Emery was the second soldier to die that year from the small town of Lee on Route 6 in Maine, the first being Sgt. Joel House, 22, who was also killed by a roadside bomb in Iraq some 12 miles north of Baghdad.

Meanwhile, Sgt. Emery, who was assigned to the 504th Military Police Battalion, 42nd Military Police Brigade, in Fort Lewis, Washington, had already been wounded twice earlier in 2007, suffering a concussion when another roadside bomb went off in March and then also by being hit by a bullet fragment sometime after that as well.

FindAGrave.com tells us that Mr. Emery wanted to be a police officer when his military stint was over, and that when he was 3 or 4 years old he had a sense of right from wrong when he stopped his family from picking apples on property with a no trespassing sign on it.  He had also been a star baseball pitcher in high school, pitching the Lee Academy Pandas to the Eastern Maine Championship.

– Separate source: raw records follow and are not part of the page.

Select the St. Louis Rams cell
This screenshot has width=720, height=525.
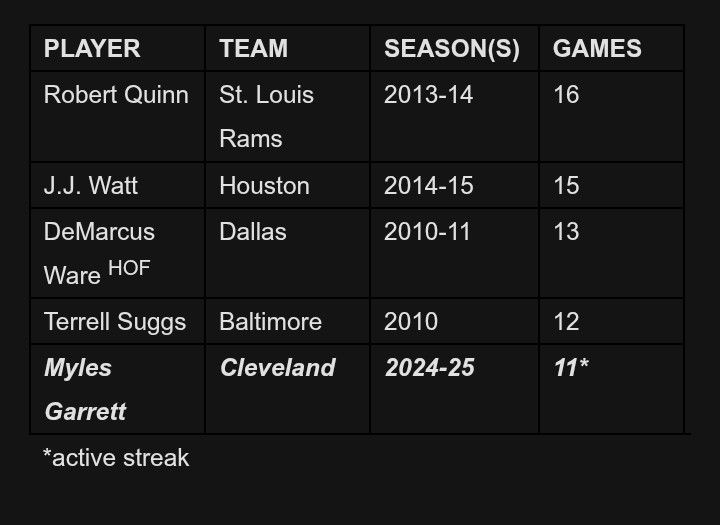(x=287, y=117)
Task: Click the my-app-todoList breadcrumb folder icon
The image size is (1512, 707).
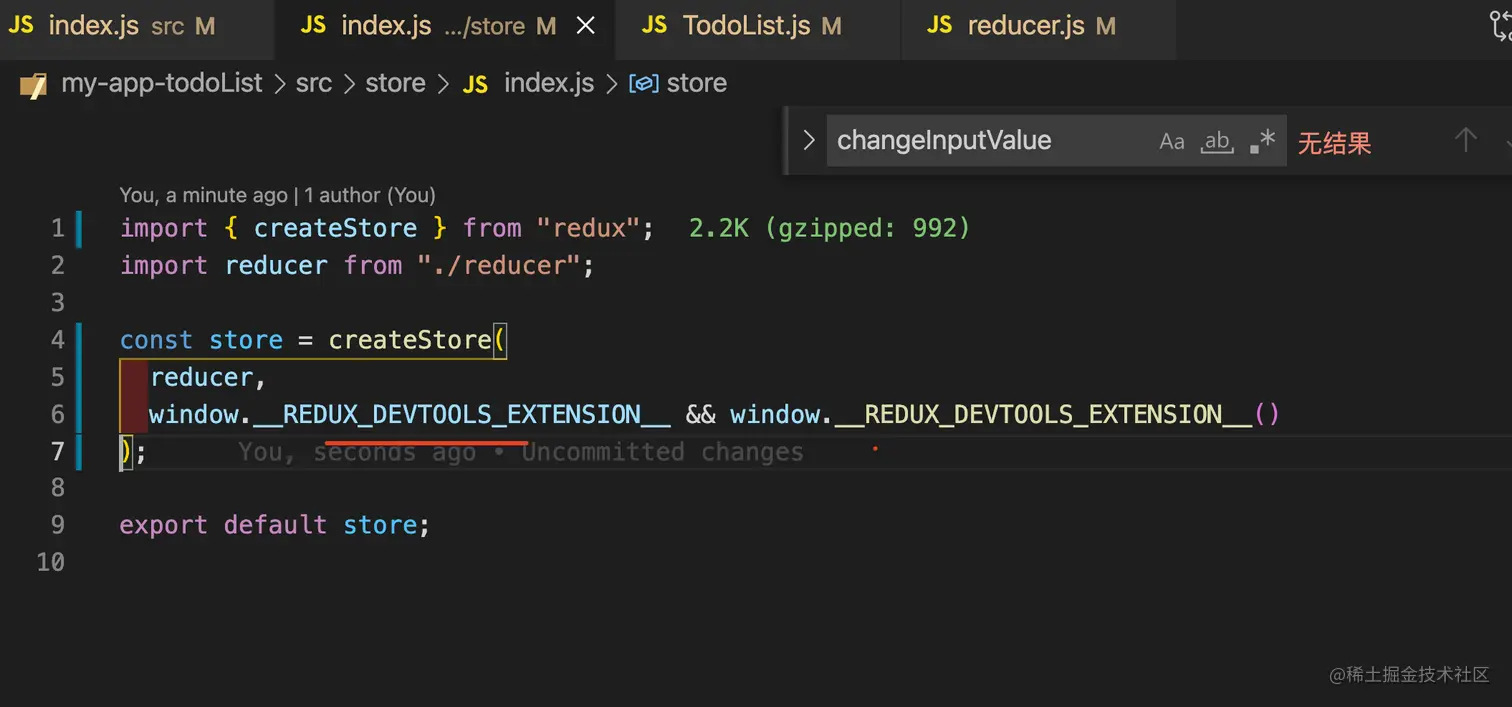Action: (x=33, y=84)
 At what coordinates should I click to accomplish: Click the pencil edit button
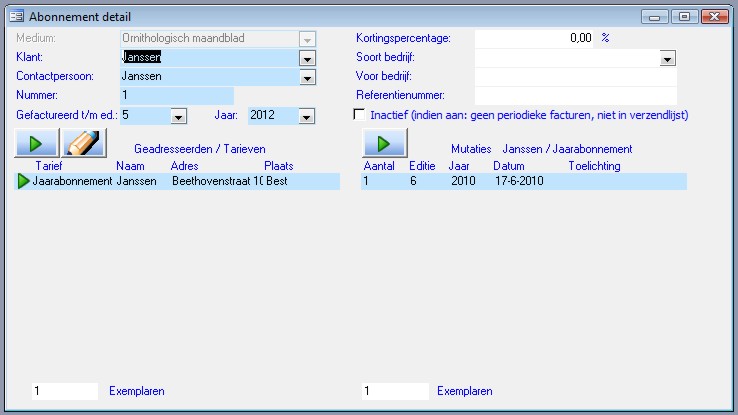click(x=85, y=145)
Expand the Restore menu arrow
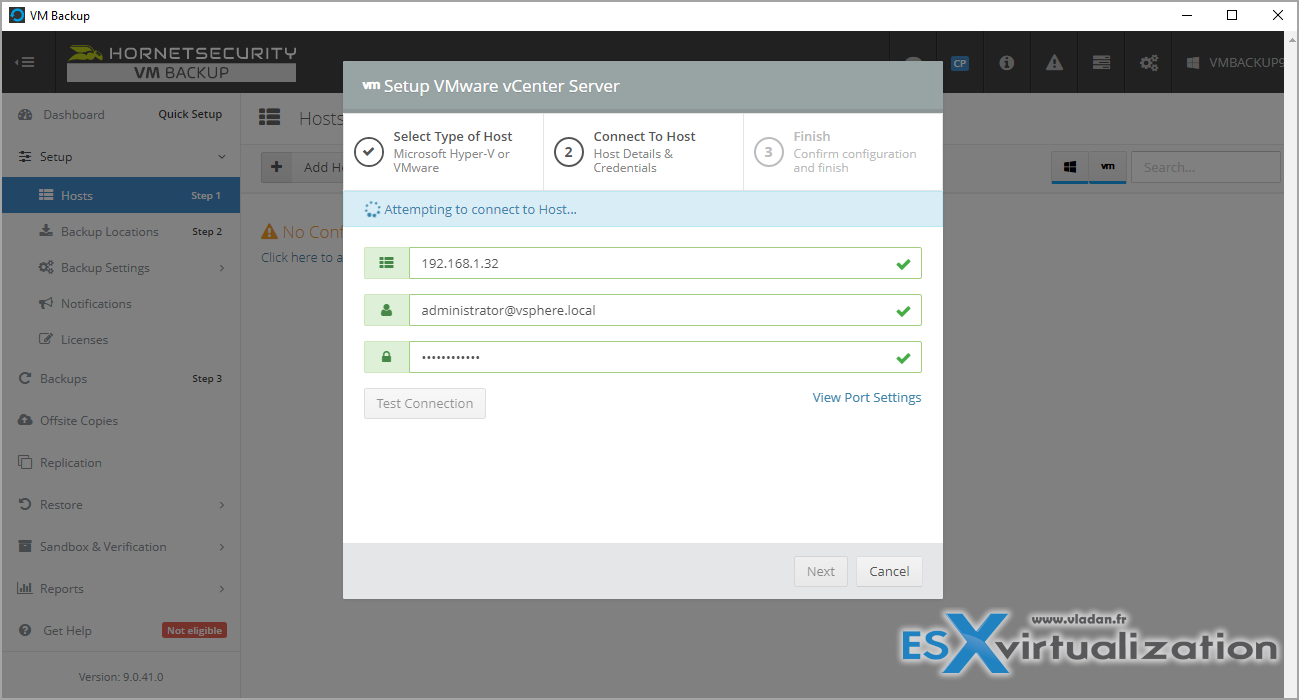 [x=222, y=505]
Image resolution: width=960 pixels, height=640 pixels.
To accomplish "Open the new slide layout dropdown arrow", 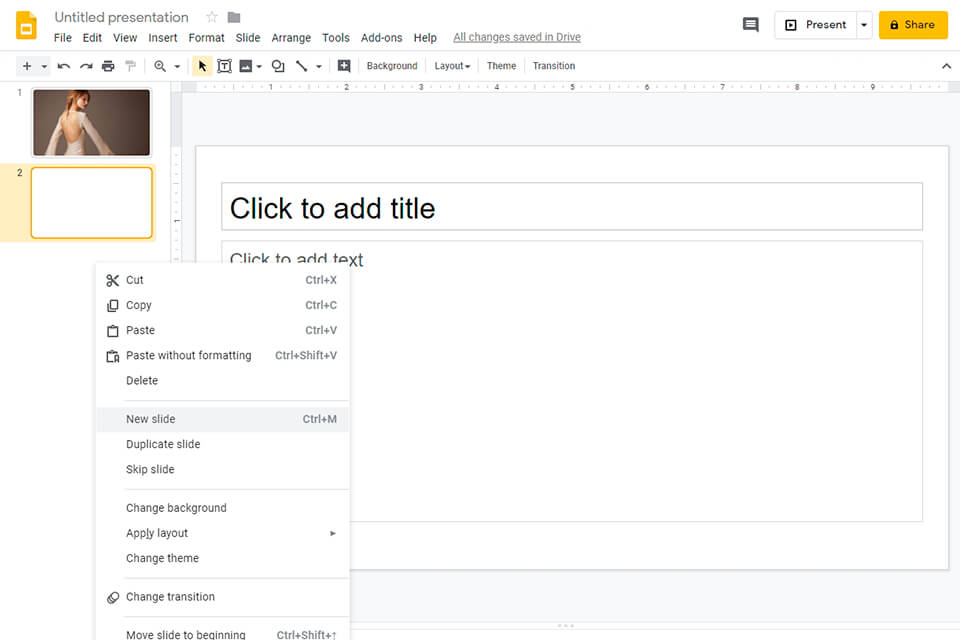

Army Sgt. Blair William Emery was supposed to come home in October of 2007, but his tour of duty was extended another three months and instead he died some 5,546 miles away from the peaceful surroundings and woods of Lee, in Baqubah, Iraq.

On December 7th of 2007 a memorial service was held in Lee for Sgt. Emery and while speaking Chu Emery called her husband an angel.

Soon you will see his name on a sign somewhere along the almost 9 miles of Route 6 between Lee and Springfield, and when you do remember for at least a moment, an angel from Maine now in heaven that lost their life defending freedom.